(Saved entries)
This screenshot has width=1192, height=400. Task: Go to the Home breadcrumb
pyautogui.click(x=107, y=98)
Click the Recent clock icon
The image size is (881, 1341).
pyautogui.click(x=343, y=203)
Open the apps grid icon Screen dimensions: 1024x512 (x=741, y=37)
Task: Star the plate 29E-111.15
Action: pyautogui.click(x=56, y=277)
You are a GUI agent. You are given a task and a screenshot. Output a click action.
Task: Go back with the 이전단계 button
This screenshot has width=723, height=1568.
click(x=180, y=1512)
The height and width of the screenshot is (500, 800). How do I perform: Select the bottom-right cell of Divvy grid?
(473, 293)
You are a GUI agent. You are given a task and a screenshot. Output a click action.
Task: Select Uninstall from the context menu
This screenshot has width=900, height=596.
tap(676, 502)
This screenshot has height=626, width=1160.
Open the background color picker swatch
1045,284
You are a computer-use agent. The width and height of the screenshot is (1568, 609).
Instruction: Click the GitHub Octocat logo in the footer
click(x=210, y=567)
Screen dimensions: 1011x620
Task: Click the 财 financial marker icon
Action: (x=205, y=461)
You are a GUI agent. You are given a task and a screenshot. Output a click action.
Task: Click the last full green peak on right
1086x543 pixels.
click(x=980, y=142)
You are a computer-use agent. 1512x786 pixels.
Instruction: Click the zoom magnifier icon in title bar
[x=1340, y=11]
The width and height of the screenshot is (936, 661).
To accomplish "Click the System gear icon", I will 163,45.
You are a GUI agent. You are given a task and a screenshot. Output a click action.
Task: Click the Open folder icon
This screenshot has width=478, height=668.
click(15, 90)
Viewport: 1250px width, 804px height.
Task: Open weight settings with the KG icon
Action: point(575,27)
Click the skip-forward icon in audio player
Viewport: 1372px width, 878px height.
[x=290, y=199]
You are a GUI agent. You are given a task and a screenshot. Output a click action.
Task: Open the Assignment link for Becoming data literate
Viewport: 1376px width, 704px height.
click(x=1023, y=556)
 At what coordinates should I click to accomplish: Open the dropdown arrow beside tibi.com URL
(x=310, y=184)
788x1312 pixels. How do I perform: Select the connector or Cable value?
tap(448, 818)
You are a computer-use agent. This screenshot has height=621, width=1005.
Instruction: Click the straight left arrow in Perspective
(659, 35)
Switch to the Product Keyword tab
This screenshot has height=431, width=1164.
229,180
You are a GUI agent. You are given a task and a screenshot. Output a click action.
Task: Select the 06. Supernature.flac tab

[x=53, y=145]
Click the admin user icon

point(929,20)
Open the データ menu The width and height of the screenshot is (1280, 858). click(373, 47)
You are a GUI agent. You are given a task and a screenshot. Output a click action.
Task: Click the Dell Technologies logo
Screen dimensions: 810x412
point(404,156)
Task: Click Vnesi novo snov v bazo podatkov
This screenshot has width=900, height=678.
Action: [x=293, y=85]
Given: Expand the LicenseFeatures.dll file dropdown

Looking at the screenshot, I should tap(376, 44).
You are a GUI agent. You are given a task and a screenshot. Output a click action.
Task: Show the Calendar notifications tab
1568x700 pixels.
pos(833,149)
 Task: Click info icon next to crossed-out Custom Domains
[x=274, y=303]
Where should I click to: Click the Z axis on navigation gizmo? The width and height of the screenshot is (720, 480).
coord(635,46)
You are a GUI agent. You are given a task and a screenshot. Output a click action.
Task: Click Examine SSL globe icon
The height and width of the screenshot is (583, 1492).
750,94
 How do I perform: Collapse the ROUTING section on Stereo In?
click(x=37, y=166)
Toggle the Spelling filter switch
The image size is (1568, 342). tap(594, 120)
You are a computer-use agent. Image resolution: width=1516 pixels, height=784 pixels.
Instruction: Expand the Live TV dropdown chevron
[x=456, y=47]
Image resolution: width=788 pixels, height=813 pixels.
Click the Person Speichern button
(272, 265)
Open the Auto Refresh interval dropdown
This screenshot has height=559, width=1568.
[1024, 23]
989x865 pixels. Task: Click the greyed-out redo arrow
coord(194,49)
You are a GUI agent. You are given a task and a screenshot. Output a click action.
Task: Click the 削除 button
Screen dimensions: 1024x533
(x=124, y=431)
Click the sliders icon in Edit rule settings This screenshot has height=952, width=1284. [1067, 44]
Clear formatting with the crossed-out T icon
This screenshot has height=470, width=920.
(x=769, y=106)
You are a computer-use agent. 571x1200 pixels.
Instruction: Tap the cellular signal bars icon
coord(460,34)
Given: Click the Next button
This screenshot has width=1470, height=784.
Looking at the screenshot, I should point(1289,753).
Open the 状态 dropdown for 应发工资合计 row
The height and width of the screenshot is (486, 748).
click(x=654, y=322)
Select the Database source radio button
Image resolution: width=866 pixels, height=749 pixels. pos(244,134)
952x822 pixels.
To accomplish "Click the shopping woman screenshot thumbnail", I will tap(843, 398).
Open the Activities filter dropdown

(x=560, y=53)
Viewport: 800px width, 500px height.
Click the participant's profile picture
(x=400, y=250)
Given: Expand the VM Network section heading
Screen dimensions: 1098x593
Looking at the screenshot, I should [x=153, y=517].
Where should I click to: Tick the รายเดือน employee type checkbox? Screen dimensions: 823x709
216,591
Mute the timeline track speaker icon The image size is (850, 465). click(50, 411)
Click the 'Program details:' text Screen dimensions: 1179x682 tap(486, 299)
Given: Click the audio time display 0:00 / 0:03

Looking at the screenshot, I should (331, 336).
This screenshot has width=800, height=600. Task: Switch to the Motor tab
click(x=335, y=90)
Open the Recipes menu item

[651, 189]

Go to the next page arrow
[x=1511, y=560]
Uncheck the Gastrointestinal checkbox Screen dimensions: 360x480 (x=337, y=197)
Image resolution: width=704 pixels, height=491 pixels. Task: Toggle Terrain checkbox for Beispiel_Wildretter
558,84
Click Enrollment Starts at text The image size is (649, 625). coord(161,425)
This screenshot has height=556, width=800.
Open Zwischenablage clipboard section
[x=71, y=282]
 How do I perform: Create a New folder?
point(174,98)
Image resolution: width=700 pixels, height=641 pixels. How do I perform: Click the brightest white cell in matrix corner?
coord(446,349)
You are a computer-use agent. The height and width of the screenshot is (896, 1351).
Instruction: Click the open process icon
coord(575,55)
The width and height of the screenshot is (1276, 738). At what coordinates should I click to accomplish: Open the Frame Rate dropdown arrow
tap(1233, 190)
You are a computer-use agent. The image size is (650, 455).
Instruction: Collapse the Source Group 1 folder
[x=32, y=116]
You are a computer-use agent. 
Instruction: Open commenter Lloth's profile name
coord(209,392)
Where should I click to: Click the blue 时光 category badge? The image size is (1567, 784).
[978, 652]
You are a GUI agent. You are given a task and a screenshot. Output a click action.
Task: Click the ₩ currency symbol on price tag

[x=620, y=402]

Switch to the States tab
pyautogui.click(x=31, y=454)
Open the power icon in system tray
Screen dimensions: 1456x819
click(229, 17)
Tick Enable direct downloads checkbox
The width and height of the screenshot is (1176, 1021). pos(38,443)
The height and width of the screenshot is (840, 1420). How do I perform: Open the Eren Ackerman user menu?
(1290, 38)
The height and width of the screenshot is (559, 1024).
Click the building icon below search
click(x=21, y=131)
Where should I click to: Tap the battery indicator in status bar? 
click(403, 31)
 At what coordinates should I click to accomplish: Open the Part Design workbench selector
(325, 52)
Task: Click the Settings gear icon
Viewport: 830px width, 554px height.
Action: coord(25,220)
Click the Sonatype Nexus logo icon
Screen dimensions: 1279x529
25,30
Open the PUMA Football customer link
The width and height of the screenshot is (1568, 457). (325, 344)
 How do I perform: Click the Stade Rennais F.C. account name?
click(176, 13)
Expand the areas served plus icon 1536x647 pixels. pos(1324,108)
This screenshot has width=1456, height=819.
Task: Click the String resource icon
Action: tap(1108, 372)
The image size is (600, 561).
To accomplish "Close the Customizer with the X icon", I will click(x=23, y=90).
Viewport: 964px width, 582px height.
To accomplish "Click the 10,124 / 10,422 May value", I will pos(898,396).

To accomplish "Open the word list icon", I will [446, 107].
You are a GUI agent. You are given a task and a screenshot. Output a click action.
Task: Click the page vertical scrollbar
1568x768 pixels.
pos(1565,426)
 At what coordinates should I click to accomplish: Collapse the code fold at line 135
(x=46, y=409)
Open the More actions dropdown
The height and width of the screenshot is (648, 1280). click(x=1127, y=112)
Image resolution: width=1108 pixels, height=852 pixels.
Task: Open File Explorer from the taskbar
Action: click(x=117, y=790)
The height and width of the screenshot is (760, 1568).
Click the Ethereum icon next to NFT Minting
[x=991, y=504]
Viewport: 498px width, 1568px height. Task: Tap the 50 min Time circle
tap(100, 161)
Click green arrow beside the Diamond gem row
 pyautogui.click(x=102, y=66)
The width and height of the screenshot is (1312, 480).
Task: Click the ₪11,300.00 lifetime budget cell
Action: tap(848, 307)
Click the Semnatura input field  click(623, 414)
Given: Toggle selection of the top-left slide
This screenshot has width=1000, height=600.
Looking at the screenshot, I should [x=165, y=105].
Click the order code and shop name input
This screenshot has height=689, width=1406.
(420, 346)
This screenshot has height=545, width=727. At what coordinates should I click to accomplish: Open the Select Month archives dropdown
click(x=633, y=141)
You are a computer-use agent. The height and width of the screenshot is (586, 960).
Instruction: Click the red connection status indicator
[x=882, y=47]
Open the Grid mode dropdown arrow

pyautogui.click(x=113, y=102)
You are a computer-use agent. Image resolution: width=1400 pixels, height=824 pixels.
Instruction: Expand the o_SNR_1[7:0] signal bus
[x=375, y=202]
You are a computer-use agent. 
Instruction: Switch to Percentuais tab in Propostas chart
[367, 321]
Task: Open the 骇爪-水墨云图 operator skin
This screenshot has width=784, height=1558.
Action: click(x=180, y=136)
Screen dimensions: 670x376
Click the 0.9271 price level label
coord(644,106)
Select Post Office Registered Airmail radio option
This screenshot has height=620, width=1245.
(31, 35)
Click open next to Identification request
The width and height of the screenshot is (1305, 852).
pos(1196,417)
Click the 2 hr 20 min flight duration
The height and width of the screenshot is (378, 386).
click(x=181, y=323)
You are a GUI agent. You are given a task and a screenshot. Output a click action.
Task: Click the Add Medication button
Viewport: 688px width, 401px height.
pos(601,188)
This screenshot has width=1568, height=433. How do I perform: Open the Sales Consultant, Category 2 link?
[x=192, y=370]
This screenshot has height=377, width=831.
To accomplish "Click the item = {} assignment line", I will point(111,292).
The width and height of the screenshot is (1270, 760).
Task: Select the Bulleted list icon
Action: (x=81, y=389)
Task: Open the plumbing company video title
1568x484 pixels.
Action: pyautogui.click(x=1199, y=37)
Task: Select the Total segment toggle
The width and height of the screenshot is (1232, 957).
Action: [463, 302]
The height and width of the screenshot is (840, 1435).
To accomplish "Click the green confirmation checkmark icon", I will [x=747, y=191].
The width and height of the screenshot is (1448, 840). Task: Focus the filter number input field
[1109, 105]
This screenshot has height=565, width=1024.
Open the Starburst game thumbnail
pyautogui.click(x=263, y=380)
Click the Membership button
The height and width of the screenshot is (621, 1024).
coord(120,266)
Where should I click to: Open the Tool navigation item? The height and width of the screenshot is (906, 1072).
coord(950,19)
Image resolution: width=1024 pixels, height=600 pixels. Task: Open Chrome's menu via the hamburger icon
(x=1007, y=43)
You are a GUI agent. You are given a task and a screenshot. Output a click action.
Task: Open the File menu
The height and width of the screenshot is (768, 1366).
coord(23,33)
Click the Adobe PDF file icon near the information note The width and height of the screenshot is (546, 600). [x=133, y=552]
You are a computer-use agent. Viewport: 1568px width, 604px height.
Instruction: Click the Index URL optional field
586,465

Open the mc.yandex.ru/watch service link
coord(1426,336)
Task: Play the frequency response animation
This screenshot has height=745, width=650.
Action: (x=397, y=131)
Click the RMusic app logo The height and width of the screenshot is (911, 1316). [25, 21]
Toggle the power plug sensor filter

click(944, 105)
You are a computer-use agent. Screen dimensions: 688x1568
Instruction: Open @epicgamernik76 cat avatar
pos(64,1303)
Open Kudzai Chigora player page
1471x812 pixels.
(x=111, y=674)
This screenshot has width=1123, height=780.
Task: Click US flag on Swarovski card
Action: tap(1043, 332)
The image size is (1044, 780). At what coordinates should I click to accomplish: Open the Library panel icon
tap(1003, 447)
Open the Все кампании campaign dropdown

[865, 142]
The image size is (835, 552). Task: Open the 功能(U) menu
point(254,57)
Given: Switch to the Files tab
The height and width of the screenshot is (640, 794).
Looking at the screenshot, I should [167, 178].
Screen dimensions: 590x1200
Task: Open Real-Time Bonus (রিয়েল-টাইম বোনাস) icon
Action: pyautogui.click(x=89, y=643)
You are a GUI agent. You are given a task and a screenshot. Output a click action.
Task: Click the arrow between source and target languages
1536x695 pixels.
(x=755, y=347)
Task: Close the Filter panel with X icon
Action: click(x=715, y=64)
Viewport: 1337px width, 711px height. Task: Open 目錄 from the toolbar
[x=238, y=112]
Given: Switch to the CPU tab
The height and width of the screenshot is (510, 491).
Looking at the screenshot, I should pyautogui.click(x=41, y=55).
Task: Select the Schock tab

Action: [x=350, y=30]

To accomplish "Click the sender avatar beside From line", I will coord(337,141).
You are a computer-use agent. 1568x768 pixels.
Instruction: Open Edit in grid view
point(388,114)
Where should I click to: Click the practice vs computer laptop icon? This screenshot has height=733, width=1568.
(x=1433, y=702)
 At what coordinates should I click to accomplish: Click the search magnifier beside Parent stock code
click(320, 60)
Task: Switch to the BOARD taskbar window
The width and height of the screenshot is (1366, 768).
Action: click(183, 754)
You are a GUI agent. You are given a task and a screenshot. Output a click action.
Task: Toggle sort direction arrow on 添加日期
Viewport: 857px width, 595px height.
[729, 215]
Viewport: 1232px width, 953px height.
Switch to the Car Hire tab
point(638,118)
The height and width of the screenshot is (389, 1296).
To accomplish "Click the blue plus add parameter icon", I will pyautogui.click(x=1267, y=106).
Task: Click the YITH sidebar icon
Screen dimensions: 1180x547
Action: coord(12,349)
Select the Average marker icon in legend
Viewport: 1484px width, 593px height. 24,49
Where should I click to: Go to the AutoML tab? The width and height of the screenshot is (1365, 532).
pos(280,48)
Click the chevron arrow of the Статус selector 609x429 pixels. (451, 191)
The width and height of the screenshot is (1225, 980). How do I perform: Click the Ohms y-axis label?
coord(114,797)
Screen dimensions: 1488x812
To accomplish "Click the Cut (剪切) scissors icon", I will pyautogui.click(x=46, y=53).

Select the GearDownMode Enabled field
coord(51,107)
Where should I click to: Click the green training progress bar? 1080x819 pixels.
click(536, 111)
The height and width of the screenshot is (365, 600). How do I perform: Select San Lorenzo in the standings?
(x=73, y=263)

YOUR GOAL. Only the lines above starting at the one containing "This screenshot has width=784, height=1558." and ending at the one containing "Select Post Office", both included, are to be returned, exactly as they read.

RESPONSE BELOW.
This screenshot has width=784, height=1558.
Action: click(x=180, y=136)
Screen dimensions: 670x376
Click the 0.9271 price level label
coord(644,106)
Select Post Office Registered Airmail radio option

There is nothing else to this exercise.